• zamanının çoğunu evinde geçiriyordur.
  • sürekli gün sayan insandır zira o şehirden ayrılmak için elinden geleni yapıyordur ve sürekli bir umut besliyordur.
  • beterin beteri var : " sevmediği bir şehirde yaşayıp,sevmediği bir işte,sevmediği insanlar ile çalışan insan. "
  • tercihini doğduğu yerden değil; doyduğu yerden kullanmıştır.
  • şehri beyinden omurilige attıgı zaman (i.e. sehre alıstıgı zaman) o sehirden bile kopmakta zorluk cekecek insandır. sevmek sevmemek yoktur; alışmak vardır.
  • ikilemde kalan insandır. bir gün elbet oradan gideceğini ama sevdiği insanlardan ayrılmanın da zor geleceğini bilir.ve sevmediği şehirde geçen her güzel günü özler.gitmek mi zor kalmak mı zordur acaba?
    (bkz: samsun)
  • - uyandığı her sabaha küfrediyordur.
    - penceresinden görünen deniz parçasından tiksiniyordur.
    - penceresinin panjurlarını açmıyordur.
    - dışarı çıkmıyordur
    - dışarı çıkmaktan tiksiniyordur.
    - dışardaysa gördüklerinden bunalıyordur.
    - havasından midesi bulanıyor, suyunu içi kaldırmıyordur.
    - gökyüzüne baktığında demir parmaklık görüyordur.
    - nereye giderse gitsin göt kadar şehrin bu denli ihtişamlı olmasına uyuz oluyordur.
    - yürüdüğü sokaklara küfrediyordur.
    - çıktığı caddelere küfrediyordur.
    - yerinde olmak isteyenleri küçümsüyordur.
    - o şehri sevenlerin aklına şaşıyordur.

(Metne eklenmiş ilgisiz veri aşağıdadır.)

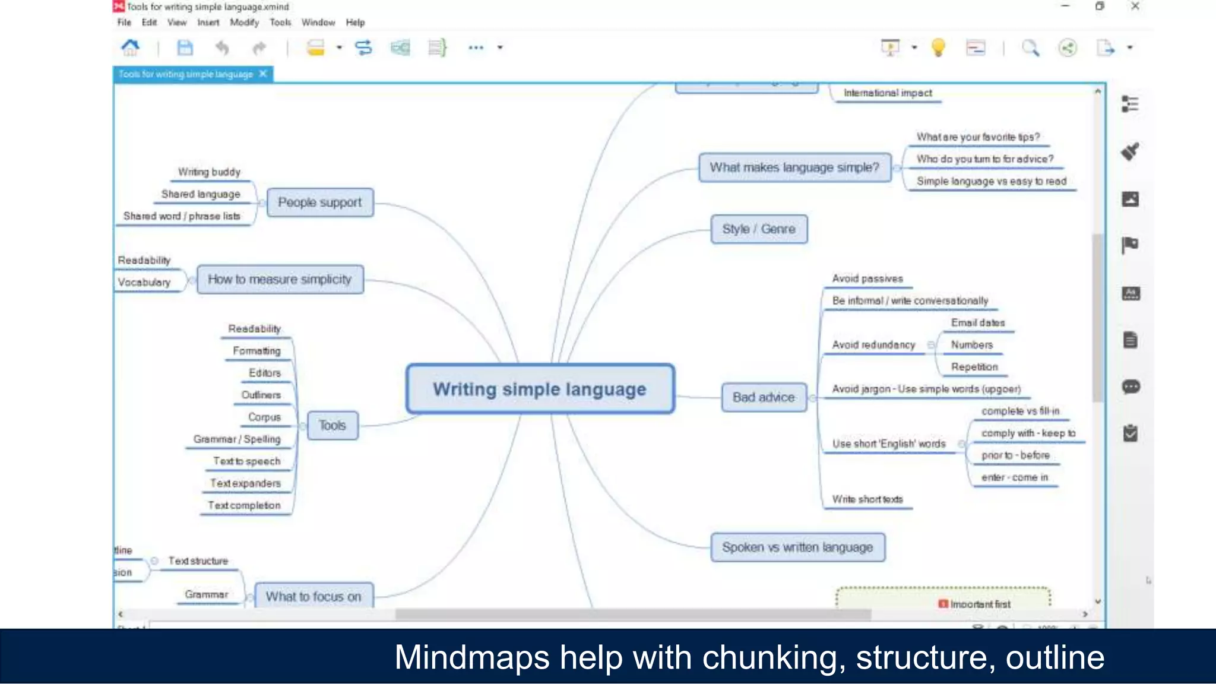Close the Tools for writing simple language tab
This screenshot has height=684, width=1216.
(x=263, y=74)
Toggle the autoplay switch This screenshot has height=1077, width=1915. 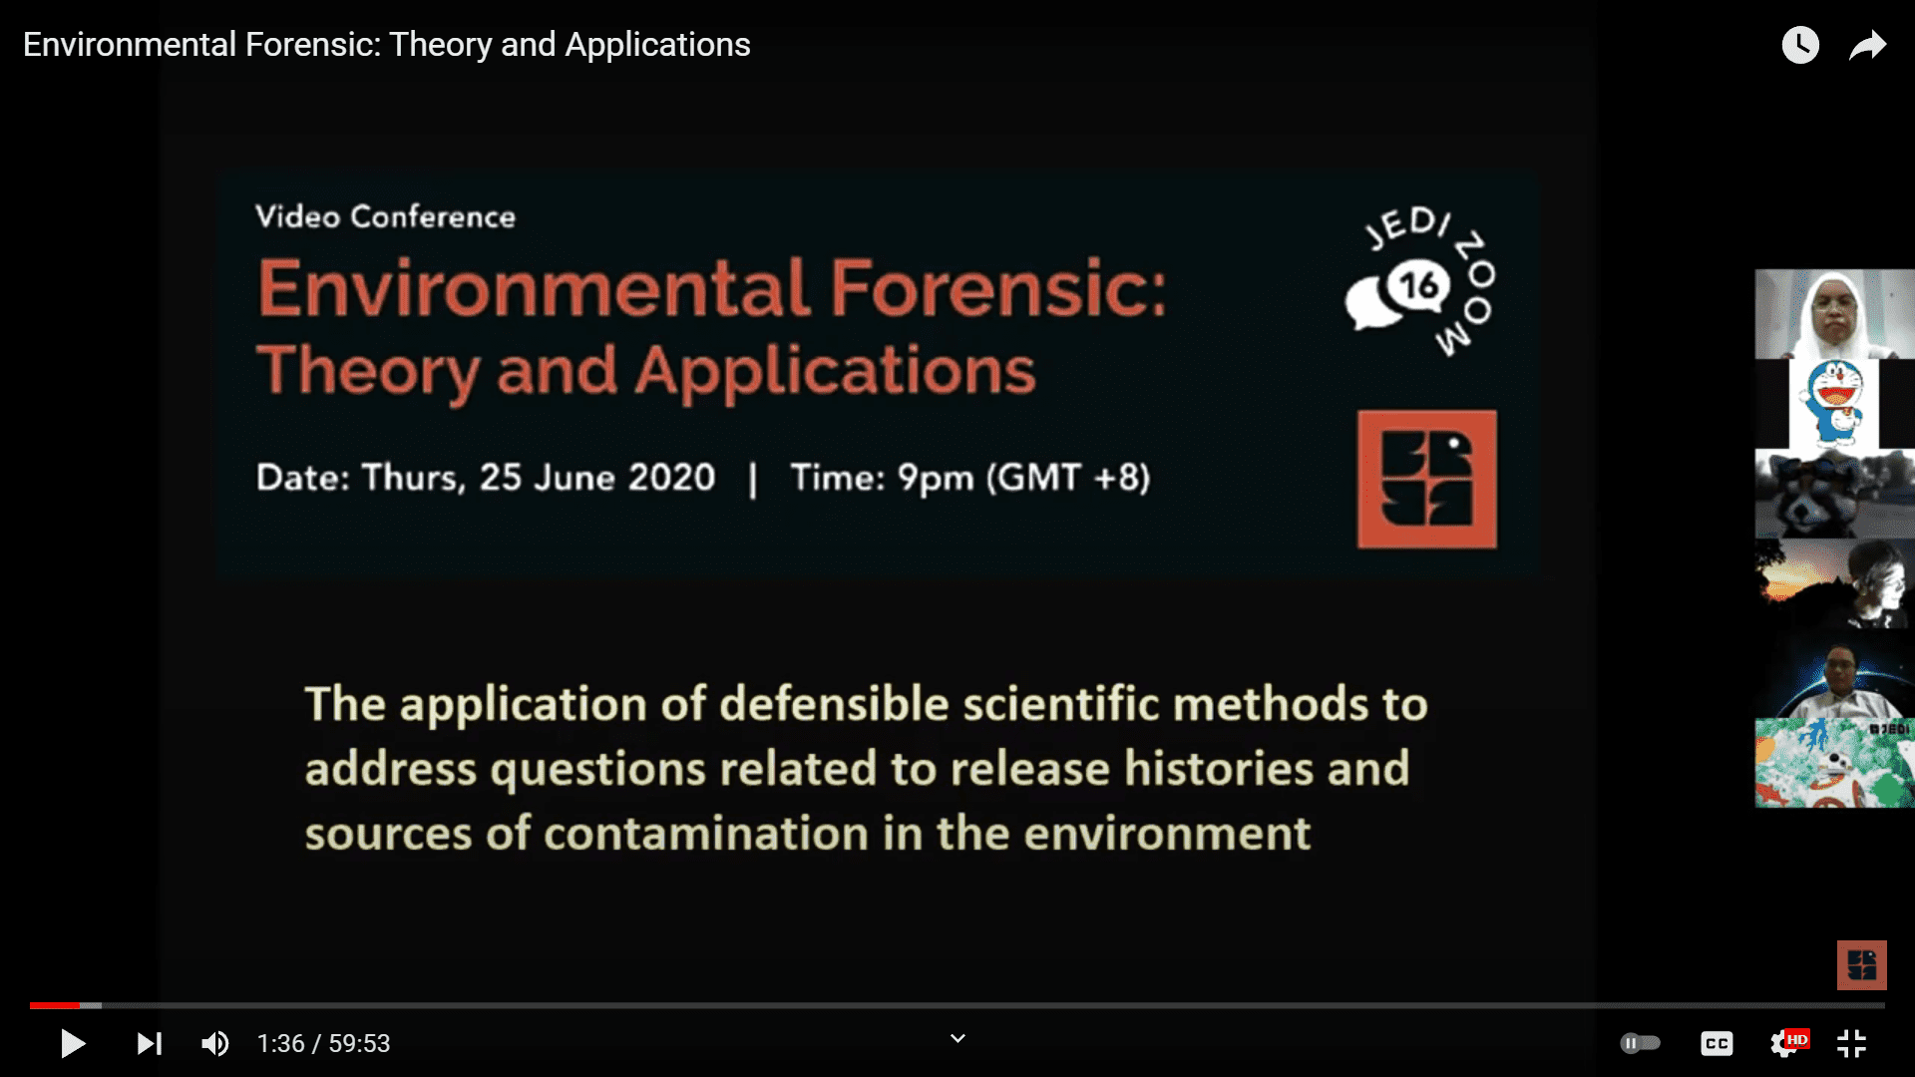click(1640, 1043)
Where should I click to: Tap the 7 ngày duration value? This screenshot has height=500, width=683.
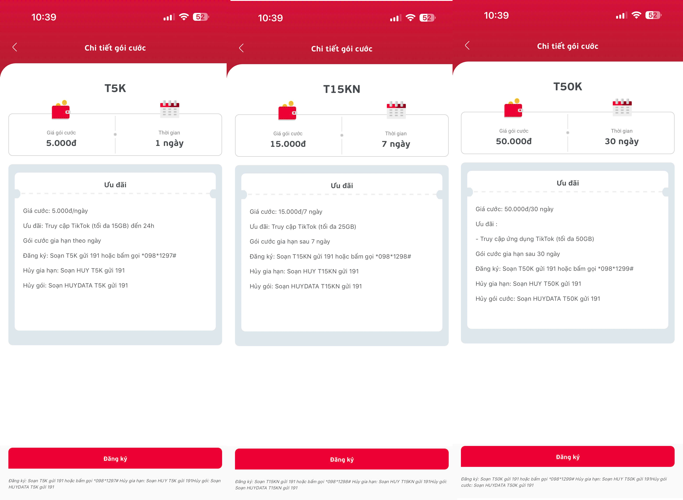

    - o şehirde yaşayanların aklına şaşıyordur.
    - her tabela canını sıkıyordur
    - her araç gitmek istemediği yere gidiyordur.
    - her sokağın tanıdık olmasına içerliyordur.
    - her akşam prangalarını siliyordur. ama hiç bir yere kaldıramıyordur.

    sevmediği bir şehirde yaşayan insan o şehrin yalnızca tren garını* seviyorken, oranın da yandığına şahit olunca umudunu otogara bağlıyordur.